I’ve heard quite a bit about the “G-WAN Application Server” over the past few weeks. Initially it was a Serverfault question that left me thinking “WTF” (http://serverfault.com/questions/445835/virtual-host-on-g-wan)
I took a look at their website and thought: “Those are pretty insane claims”. They’re also the kind of crap you tend to see where the intended audience is somebody who has absolutely no clue about scalability, or production-readiness. Y’know, Managers.
- Quite well summarised by this comment: GWAN isn’t designed to be a robust webserver, it’s designed to perform exceptionally well in contrived and outlandish benchmarks, so PHBs will demand the IT team use it and buy support… – Chris S♦ 19 hours ago
Interestingly enough, the only person who answered that question was a fellow called Gil who apparently works for G-WAN.. I don’t normally take much offense to product owners on Serverfault et al, but the vast majority of his answers do seem to be a bit spammy.
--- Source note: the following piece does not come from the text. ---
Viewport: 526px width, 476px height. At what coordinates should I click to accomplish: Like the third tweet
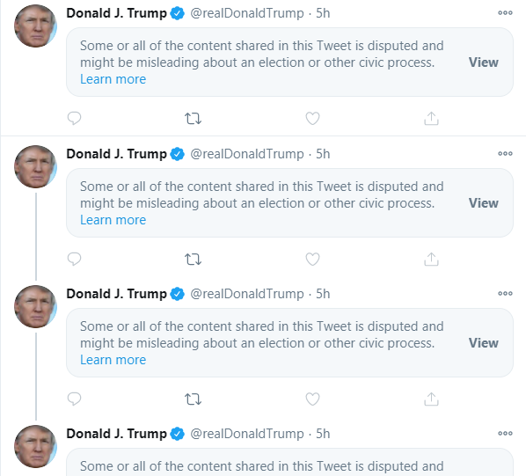pos(312,399)
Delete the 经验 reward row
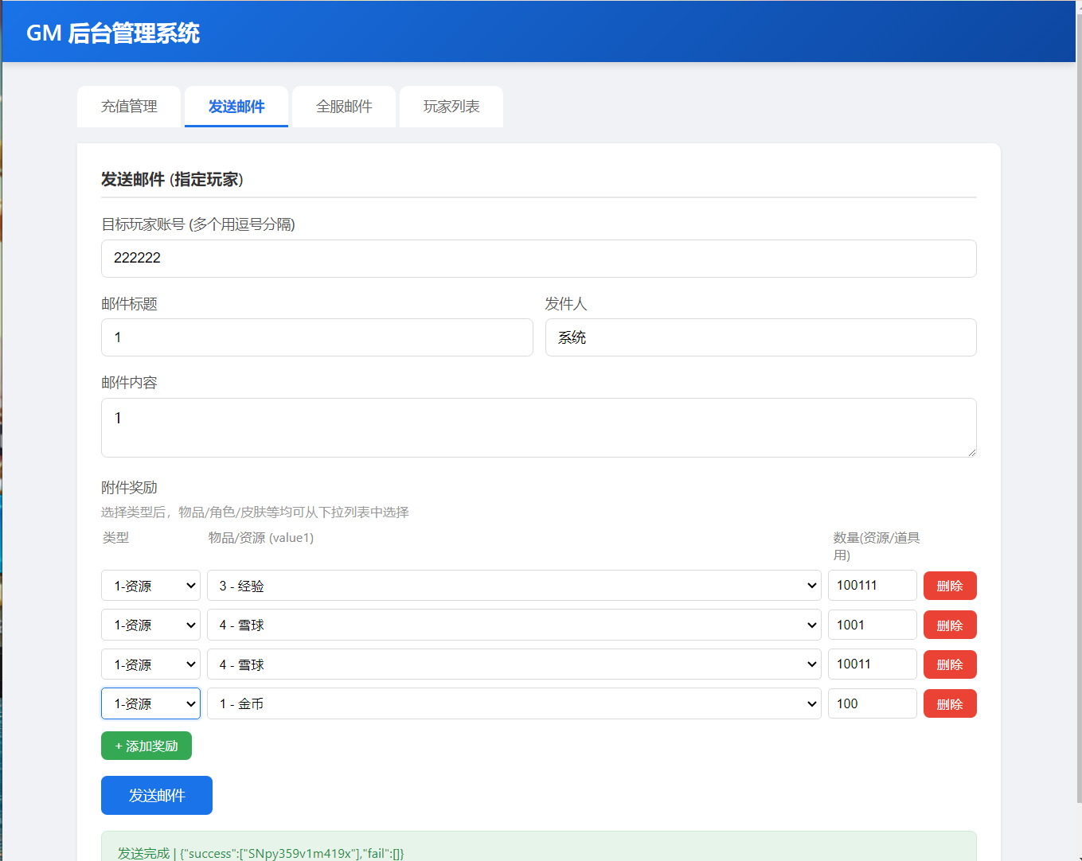The height and width of the screenshot is (861, 1082). pyautogui.click(x=950, y=586)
A lot of the pages on the website refer back to benchmarking the server. I’m really not interested in that, not here, anyway. You’ll see why in a little while.
Moving on, somewhat, I decided that I should at least download the server, and have a poke about.
So, I downloaded the tar.bz2 file containing the server (Bzip2? I suppose they’d be interested in making it appear as small as possible.)
This is what I unbzipped.
I’m a little terrified, to be quite honest.
One of the things I love about Apache is being able to download the source code and take a good old nose about in it. I rarely need to, but it’s nice to have the option. The biggest problem I have with closed-source applications is that this isn’t possible. We just have to trust that they’ve not left any big-ass buffer exploits in there, or that the code doesn’t also contain a ssh daemon, or there’s not a backdoor that’s gonna send all my keystrokes to $unfriendly_nation.
That doesn’t appear to be possible, because of this gwan: ELF 64-bit LSB executable, x86-64, version 1 (GNU/Linux), statically linked, stripped
So, back to that directory tree..
There’s a mysterious “0.0.0.0_8080” directory, containing more stuff. This appears to be some kind of virtualhost configuration.
Interesting way to do it, but it’s a bit esoteric.
Inside that directory, there’s the even more bizarre “#0.0.0.0” directory, which sounds entirely redundant, because didn’t the next level up already define the IP address?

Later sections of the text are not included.